The board of Irish retailer Arnotts has secured a "credible", London-based financial backer with retail interests around Europe to help it bid for its loans held by Irish Bank Resolution Corporation, the company's chairman Nigel Blow has told The Irish Times.
Mr Blow declined to identify the backer but said its support had been secured following a long process to find a suitable partner to bid for the loans, which are being sold by IBRC's special liquidators. This process was led by corporate financiers at Investec.
Arnotts loans to IBRC amount to about €230 million in two tranches comprising retail and property close to its Henry Street store. Mr Blow said it was bidding for all of the loans.
Mr Blow said its backer was prepared to support the growth of Arnotts through the addition of between four and six new outlets.
“They are a credible financial backer who operate within retail who have had an interest in Arnotts for a very long time,” Mr Blow said. They have a lot of expertise to bring to the table.”
On the potential expansion of the business, Mr Blow said this would more likely be via homestores as opposed to “full-blown” department stores. “There’s a very strong case for expanding into homestores,” he said. “We have an incredible USP in furniture.”
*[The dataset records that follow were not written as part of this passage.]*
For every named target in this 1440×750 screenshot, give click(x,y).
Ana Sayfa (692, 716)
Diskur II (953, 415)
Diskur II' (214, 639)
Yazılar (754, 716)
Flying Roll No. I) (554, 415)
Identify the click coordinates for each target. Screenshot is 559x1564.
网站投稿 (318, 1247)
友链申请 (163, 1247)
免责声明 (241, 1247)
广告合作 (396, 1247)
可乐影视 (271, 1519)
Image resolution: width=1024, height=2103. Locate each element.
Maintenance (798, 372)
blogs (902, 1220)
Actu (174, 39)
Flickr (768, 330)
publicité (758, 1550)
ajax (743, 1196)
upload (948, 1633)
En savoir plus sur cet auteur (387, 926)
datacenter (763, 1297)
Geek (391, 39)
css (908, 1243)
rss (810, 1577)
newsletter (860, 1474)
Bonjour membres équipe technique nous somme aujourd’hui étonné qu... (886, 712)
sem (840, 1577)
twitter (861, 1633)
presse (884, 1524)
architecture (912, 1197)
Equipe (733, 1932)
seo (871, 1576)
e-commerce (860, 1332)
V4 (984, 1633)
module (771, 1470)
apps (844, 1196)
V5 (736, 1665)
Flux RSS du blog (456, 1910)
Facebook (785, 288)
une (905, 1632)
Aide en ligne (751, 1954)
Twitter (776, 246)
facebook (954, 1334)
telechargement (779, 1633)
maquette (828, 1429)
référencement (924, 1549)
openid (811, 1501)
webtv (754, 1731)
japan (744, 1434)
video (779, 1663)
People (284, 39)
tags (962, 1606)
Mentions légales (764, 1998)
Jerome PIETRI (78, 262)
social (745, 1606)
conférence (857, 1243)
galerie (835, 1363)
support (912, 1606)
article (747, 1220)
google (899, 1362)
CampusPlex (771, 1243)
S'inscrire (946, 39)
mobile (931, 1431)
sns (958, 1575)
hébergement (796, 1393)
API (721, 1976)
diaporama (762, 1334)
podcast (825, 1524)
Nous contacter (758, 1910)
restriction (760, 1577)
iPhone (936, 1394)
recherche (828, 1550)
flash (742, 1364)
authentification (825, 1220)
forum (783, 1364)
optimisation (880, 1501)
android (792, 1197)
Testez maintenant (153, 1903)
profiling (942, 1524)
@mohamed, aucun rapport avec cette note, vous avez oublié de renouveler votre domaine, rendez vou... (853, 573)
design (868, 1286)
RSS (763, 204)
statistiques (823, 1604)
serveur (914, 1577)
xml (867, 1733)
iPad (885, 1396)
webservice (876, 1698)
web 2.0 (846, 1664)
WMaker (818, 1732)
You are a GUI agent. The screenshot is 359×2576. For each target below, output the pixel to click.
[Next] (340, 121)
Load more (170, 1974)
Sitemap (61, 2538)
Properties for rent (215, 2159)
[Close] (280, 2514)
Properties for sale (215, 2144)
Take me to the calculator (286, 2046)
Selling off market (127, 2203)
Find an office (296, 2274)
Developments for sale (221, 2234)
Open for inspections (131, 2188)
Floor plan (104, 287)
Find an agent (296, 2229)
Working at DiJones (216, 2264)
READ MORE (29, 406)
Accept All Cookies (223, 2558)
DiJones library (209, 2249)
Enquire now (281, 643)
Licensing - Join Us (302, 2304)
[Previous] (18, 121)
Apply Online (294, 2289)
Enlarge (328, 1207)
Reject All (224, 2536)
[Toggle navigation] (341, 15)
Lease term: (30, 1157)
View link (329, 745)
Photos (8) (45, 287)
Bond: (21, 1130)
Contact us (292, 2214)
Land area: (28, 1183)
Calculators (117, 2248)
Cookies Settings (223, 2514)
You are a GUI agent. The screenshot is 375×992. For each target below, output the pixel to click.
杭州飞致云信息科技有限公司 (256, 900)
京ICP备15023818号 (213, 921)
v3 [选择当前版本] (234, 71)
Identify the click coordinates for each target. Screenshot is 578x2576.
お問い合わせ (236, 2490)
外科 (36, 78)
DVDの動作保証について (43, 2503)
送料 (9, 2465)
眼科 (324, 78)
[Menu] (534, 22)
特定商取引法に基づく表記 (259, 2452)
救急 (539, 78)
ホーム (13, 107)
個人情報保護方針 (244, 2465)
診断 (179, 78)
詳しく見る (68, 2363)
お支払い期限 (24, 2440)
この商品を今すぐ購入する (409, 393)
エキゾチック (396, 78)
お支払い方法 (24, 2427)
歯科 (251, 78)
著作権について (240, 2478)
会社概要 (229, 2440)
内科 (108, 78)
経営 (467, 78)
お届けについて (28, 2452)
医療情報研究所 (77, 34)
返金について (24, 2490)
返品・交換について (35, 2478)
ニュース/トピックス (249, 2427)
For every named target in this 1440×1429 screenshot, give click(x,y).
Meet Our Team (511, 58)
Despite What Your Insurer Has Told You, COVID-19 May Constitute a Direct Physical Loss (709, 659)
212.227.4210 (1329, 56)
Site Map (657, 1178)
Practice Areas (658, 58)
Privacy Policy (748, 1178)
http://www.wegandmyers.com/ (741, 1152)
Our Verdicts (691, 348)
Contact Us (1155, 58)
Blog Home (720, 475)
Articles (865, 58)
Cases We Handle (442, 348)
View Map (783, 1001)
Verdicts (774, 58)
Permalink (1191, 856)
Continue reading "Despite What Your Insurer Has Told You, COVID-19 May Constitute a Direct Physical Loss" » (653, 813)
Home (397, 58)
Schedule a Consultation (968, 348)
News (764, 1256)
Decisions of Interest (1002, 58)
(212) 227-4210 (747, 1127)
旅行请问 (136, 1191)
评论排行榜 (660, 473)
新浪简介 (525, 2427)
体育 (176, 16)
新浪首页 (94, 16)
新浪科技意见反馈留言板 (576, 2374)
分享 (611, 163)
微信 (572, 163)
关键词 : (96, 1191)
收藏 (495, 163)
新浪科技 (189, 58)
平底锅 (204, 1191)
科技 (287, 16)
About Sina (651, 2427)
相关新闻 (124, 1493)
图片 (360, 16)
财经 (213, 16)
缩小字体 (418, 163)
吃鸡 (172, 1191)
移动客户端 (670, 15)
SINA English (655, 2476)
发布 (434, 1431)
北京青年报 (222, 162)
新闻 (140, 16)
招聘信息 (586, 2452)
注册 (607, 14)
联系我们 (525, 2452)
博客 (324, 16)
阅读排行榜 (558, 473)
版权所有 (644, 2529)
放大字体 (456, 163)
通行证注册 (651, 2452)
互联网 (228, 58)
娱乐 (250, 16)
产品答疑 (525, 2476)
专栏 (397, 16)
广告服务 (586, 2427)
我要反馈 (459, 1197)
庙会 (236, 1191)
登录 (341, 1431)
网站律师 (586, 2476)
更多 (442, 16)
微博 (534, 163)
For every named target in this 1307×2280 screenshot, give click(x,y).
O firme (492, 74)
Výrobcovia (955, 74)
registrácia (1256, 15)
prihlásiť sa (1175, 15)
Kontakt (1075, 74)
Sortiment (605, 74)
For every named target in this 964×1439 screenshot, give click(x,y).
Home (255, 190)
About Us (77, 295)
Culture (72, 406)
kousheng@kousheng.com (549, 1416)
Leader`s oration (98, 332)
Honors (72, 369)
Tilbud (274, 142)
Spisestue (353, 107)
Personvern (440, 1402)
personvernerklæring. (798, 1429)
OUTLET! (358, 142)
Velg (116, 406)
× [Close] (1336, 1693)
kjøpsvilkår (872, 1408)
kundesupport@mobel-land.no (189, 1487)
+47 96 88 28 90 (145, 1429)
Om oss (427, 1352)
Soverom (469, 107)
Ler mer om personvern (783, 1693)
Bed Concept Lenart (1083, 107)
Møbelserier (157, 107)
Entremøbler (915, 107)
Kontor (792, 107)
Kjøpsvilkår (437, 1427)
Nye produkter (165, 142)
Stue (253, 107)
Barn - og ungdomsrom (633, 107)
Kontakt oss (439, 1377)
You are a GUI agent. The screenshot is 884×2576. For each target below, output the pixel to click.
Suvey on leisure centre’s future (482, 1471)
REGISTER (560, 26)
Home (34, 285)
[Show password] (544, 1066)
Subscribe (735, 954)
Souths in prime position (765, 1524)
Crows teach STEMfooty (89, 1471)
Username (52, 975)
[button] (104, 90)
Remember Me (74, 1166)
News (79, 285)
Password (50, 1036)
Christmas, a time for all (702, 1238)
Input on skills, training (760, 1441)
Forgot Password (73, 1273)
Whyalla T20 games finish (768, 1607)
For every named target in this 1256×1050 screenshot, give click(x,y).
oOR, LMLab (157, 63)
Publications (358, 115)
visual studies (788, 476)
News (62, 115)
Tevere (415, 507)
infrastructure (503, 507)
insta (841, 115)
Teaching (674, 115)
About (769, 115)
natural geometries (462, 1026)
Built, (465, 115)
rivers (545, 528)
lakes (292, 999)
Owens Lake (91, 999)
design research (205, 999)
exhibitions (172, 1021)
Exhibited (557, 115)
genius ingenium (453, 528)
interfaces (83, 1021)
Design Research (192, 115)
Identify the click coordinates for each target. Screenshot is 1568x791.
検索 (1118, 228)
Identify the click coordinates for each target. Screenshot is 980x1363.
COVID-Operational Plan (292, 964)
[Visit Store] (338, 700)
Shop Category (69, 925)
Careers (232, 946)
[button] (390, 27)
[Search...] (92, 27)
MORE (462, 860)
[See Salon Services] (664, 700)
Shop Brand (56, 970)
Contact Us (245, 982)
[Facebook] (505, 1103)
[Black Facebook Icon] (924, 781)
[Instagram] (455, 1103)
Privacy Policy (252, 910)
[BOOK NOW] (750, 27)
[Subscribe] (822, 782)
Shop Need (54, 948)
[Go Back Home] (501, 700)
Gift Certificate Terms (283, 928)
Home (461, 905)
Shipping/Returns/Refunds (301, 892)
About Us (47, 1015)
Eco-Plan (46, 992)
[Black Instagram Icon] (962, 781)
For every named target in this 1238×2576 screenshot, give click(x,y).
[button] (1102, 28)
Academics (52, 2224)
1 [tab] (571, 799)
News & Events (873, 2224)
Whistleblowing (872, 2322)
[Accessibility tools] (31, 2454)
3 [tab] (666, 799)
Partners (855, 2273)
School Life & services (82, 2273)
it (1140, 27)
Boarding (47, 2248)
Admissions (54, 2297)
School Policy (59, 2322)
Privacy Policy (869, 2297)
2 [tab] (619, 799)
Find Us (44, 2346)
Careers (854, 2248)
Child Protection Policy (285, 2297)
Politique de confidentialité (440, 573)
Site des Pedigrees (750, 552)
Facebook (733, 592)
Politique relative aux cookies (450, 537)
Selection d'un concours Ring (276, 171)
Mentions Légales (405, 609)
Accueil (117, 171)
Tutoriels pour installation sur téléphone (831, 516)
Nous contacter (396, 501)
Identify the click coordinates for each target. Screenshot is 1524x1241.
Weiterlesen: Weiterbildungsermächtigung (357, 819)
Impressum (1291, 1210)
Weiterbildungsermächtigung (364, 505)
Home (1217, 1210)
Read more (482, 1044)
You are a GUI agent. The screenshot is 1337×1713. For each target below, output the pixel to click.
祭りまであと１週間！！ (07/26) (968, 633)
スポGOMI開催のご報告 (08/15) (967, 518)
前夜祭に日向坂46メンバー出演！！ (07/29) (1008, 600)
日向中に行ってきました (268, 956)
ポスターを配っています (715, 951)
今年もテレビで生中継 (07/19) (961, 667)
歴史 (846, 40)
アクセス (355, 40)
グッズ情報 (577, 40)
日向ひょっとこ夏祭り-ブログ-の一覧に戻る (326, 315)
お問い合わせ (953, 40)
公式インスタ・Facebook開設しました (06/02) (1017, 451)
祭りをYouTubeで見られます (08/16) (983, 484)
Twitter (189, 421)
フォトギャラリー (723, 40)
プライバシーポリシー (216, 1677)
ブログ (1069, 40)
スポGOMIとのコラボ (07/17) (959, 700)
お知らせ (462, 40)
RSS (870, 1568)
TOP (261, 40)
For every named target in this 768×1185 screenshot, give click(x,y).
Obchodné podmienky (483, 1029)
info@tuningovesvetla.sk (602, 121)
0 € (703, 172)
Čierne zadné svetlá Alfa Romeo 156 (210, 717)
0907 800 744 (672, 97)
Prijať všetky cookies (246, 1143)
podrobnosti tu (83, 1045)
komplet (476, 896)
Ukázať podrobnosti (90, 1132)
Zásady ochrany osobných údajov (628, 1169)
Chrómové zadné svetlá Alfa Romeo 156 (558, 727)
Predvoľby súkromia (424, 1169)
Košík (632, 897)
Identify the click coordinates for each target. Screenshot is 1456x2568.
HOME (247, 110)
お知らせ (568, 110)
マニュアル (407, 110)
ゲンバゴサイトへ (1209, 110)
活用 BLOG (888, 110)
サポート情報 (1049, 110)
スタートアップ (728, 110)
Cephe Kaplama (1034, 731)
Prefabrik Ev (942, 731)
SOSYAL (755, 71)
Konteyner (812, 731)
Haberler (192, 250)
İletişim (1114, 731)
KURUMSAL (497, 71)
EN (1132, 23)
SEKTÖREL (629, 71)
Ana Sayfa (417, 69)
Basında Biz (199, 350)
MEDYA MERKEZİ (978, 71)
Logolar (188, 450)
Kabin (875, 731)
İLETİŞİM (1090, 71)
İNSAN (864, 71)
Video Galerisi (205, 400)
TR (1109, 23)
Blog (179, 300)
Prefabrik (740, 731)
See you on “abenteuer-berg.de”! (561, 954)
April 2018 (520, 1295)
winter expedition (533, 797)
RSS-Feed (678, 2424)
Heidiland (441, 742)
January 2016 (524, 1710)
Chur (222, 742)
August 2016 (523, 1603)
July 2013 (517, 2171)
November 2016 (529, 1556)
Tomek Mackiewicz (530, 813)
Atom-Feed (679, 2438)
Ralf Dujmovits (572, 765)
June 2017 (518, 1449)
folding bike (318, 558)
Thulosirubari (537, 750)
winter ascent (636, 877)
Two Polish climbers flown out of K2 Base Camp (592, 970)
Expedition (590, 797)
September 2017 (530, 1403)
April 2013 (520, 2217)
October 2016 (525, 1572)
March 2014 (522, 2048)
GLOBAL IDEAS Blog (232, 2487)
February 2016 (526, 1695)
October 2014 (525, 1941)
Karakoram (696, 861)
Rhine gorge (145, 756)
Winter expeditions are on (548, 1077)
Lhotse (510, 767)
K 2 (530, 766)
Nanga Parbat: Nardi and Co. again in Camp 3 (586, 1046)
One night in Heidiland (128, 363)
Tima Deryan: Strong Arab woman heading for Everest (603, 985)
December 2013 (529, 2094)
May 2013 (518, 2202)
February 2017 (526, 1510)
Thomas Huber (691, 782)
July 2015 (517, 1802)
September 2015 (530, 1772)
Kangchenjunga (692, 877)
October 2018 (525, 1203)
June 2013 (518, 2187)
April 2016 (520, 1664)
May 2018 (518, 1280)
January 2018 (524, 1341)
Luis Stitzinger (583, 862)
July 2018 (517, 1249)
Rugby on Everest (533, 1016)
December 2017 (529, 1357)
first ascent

Mr Blow said a recent warehouse sale of furniture, electrical and home goods at Furry Park, north Dublin, had yielded sales of €500,000 in 10 hours. “That’s what we would take on a typical Saturday in Arnotts. That’s an indication to us of the opportunity to trade outside of Henry Street.”
He cited Cork and Galway as likely areas of new openings, along with a couple of shops on the outskirts of Dublin. It also plans to expand its online offering.
Arnotts is not be the only bidder for its IBRC loans. Three or four groups are believed to have made the shortlist for the final round of bidding in early December, including UK retailer Selfridges, which is owned by Canadian businessman Galen Weston, who also owns Irish retailer Brown Thomas.
Acquisition
Mr Blow said Arnotts interests would not be best served by being purchased by a trade player, particularly one with an existing business in Ireland, as this would most likely lead to the brand being replaced over time and staff layoffs.
On Selfridges’ reported interest, Mr Blow said it “can’t be the right thing for the consumer or the company for them [Brown Thomas and Arnotts] to be owned by the same person [Galen Weston]”.
Mr Blow, previously a senior executive with Brown Thomas, believes that any acquisition by Selfridges would result in a number of functions being centralised and up to 100 job losses at Arnotts.
“You would also have to imagine that over time the Arnotts brand wouldn’t be above the door,” he added.
In addition to the IBRC loans, Arnotts also owes about €140 million to Ulster Bank. The banks took control of the business in 2010 after Arnotts’ proposed Northern Quarter commercial development bit the dust.
Mr Blow declined to comment on Ulster Bank’s position in relation to Arnotts’ IBRC loans except to say that it had been “supportive” of the company over the past number of years. On current trading, Mr Blow said sales were up across all categories, including furniture, which has suffered more than most since the economy crashed.
“Finally the [furniture] order book is ahead of last year for the first time in about five years,” he said.
“Arnotts is trading well at the moment but a lot will depend on our sales over Christmas and the new year.”